Supplied text:
Taihu Lake is the third largest freshwater lake in China, located in the Yangtze River Delta, with an area of 2,338 km2 and an average water depth of 2 m, The coverage area of cyanobacteria blooms in Taihu Lake has gradually expanded from a small area to a whole northwest part of Taihu Lake, and has now reached more than 1000 km2 [10,11]. The cyanobacterial blooms in drinking water sources led to the drinking water crisis in Wuxi in May 2007 [12,13].

At present, various studies have been conducted on the effects of cyanobacterial blooms on water bodies and sediments, suggesting that cyanobacterial blooms can significantly change the pH of water and stimulate the release of dissolved nutrients in the sediment, or change the nitrogen-phosphorus cycle at the sediment-water interface by changing the dissolved oxygen environment of water [14,15], Some studies have suggested that cyanobacteria can settle on the bottom of water, remineralize on the surface of the sediment, and affect the surface bacterial activity of the sediment [16-18], In wild waters, cyanobacteria with different degrees of decline tend combine. Due to the different active substances in cyanobacteria with different degrees of degradation, it would difficult to investigate the characteristics of microbial colonies in the process of cyanobacteria. Therefore, the present study used highthroughput sequencing technology, which has strong specificity and high sensitivity, and can more fully reveal the diversity and abundance of microorganisms. This technology is a valuable tool for assessing microbial distribution characteristics [19,20]. The aim of the present study was to reveal the effects of cyanobacteria blooms on surface sediment microbes during the formation phase (W1), stationary phase (W2), decay phase (W3) and dissipation phase (W4) and provide a scientific basis for the timely removal of cyanobacteria and prevention of water pollution.

What to do:
[1] Quote the Taihu Lake passage between "Taihu Lake is" and "May 2007 [12,13].", inclusive.
[2] According to the Taihu Lake passage, when did cyanobacterial blooms cause the drinking water crisis in Wuxi?
[3] Carry on the Taihu Lake passage, picking up after its last sentence.
The items after this point are separate material, unrelated to the Taihu Lake passage.

Data extract:
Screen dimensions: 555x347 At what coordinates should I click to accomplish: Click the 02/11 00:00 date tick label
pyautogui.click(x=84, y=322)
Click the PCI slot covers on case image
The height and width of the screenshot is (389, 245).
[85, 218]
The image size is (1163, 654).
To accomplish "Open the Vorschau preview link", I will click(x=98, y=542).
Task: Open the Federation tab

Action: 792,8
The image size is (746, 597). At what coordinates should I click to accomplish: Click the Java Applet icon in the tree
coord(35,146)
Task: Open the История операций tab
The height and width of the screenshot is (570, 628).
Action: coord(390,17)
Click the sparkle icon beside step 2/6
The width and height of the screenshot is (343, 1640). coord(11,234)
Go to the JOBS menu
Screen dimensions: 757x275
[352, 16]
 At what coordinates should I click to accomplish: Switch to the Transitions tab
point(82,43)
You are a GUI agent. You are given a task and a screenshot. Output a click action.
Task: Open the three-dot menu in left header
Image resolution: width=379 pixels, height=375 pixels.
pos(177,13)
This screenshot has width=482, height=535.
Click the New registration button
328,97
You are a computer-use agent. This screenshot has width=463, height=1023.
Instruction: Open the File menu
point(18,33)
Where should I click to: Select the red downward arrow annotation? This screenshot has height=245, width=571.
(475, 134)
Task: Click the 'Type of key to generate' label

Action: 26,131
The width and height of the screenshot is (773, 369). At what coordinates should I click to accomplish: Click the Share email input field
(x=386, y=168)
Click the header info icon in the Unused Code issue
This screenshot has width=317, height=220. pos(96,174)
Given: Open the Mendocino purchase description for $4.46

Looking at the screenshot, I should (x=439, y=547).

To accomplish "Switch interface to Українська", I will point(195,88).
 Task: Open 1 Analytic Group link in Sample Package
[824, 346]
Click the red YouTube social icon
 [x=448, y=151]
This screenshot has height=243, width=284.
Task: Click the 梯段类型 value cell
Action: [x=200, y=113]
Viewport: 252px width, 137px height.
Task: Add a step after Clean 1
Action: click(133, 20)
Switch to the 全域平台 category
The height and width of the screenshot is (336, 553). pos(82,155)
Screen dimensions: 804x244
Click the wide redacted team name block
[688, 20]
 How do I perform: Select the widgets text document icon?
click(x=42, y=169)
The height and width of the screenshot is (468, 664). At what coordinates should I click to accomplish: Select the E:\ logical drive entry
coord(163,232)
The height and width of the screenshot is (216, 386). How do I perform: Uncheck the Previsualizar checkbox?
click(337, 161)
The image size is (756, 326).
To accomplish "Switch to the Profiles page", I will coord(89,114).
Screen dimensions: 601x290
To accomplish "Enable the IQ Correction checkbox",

Task results:
[1]
Taihu Lake is the third largest freshwater lake in China, located in the Yangtze River Delta, with an area of 2,338 km2 and an average water depth of 2 m, The coverage area of cyanobacteria blooms in Taihu Lake has gradually expanded from a small area to a whole northwest part of Taihu Lake, and has now reached more than 1000 km2 [10,11]. The cyanobacterial blooms in drinking water sources led to the drinking water crisis in Wuxi in May 2007 [12,13].

[2] May 2007

[3]
Sample preparation

Zhushan bay is one of the most eutrophic bays of Lake Taihu, China. Sampling sites were shown in Figures S1-S3. The cyanobacteria of the natural water body is collected by plankton nets, transported back to the laboratory for mixing, diluted into a reactor, placed in a reaction tank, and subjected to degradation experiments. 30 ml of surface sediment (top 5 cm) were collected using an organic glass hydrophore and a sediment core sampler (Perrson MY-052, Mingyu Technology). Several samples were taken from each position and were then homogenized. Sediment samples were sampled from several different periods: cyanobacterial bloom formation period (W1), stationary phase (W2), decline period (W3), dissipation period (W4). After sampling, samples were stored in an ultra-low temperature refrigerator (-80°C). The DNA of the microorganism in the sediment sample is extracted for high-throughput sequencing.

In-situ observation of cyanobacterial accumulation

Along with sampling, in-situ observation of color and odors change of cyanobacteria during different growth phases under natural conditions was conducted.

Simulation of cyanobacterial degradation

Laboratory-scale research was also conducted to simulate the degradation of cyanobacteria. Fresh cyanobacteria sampled from Zhushan bay from various growth periods was inoculated into in 5000 mL glass flasks under controlled condition with a light intensity of 5000 lx (12 h light/12 h dark cycle), a temperature of 35 ± 2°C, and a relative humidity of 70-90%.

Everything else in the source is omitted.